◆ GIVEN REQUEST:
Format every line of the listing below as a JSON list of strings, one string per line, leaving out blank lines.

Rows of pointing data:
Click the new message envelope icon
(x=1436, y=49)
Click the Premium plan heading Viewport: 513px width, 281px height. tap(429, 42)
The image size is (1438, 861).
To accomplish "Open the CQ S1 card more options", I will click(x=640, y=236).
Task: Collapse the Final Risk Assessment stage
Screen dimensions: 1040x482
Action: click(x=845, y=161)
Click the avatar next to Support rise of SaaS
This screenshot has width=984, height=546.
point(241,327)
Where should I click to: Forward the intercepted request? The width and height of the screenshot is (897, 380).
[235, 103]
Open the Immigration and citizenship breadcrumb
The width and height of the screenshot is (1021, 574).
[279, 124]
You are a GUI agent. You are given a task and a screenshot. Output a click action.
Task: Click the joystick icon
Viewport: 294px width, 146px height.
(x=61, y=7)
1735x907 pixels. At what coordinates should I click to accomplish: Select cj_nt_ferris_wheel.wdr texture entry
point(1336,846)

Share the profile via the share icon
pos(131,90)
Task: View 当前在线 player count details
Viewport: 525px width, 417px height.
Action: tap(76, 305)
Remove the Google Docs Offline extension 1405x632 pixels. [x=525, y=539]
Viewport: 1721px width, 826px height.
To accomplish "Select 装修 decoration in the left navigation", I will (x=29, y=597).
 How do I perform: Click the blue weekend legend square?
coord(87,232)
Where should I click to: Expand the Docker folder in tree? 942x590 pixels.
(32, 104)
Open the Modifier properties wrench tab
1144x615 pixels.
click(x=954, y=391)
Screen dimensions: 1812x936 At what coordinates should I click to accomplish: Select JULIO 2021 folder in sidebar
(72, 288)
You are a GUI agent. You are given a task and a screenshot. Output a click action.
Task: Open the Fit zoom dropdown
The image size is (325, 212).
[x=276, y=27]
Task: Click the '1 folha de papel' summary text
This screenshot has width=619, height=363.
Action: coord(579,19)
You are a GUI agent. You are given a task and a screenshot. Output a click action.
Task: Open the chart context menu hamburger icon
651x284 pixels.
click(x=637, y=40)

◆ THE REPLY:
[
  "Click the new message envelope icon",
  "(x=1436, y=49)",
  "Click the Premium plan heading Viewport: 513px width, 281px height. tap(429, 42)",
  "The image size is (1438, 861).",
  "To accomplish \"Open the CQ S1 card more options\", I will click(x=640, y=236).",
  "Task: Collapse the Final Risk Assessment stage",
  "Screen dimensions: 1040x482",
  "Action: click(x=845, y=161)",
  "Click the avatar next to Support rise of SaaS",
  "This screenshot has width=984, height=546.",
  "point(241,327)",
  "Where should I click to: Forward the intercepted request? The width and height of the screenshot is (897, 380).",
  "[235, 103]",
  "Open the Immigration and citizenship breadcrumb",
  "The width and height of the screenshot is (1021, 574).",
  "[279, 124]",
  "You are a GUI agent. You are given a task and a screenshot. Output a click action.",
  "Task: Click the joystick icon",
  "Viewport: 294px width, 146px height.",
  "(x=61, y=7)",
  "1735x907 pixels. At what coordinates should I click to accomplish: Select cj_nt_ferris_wheel.wdr texture entry",
  "point(1336,846)",
  "Share the profile via the share icon",
  "pos(131,90)",
  "Task: View 当前在线 player count details",
  "Viewport: 525px width, 417px height.",
  "Action: tap(76, 305)",
  "Remove the Google Docs Offline extension 1405x632 pixels. [x=525, y=539]",
  "Viewport: 1721px width, 826px height.",
  "To accomplish \"Select 装修 decoration in the left navigation\", I will (x=29, y=597).",
  " How do I perform: Click the blue weekend legend square?",
  "coord(87,232)",
  "Where should I click to: Expand the Docker folder in tree? 942x590 pixels.",
  "(32, 104)",
  "Open the Modifier properties wrench tab",
  "1144x615 pixels.",
  "click(x=954, y=391)",
  "Screen dimensions: 1812x936 At what coordinates should I click to accomplish: Select JULIO 2021 folder in sidebar",
  "(72, 288)",
  "You are a GUI agent. You are given a task and a screenshot. Output a click action.",
  "Task: Open the Fit zoom dropdown",
  "The image size is (325, 212).",
  "[x=276, y=27]",
  "Task: Click the '1 folha de papel' summary text",
  "This screenshot has width=619, height=363.",
  "Action: coord(579,19)",
  "You are a GUI agent. You are given a task and a screenshot. Output a click action.",
  "Task: Open the chart context menu hamburger icon",
  "651x284 pixels.",
  "click(x=637, y=40)"
]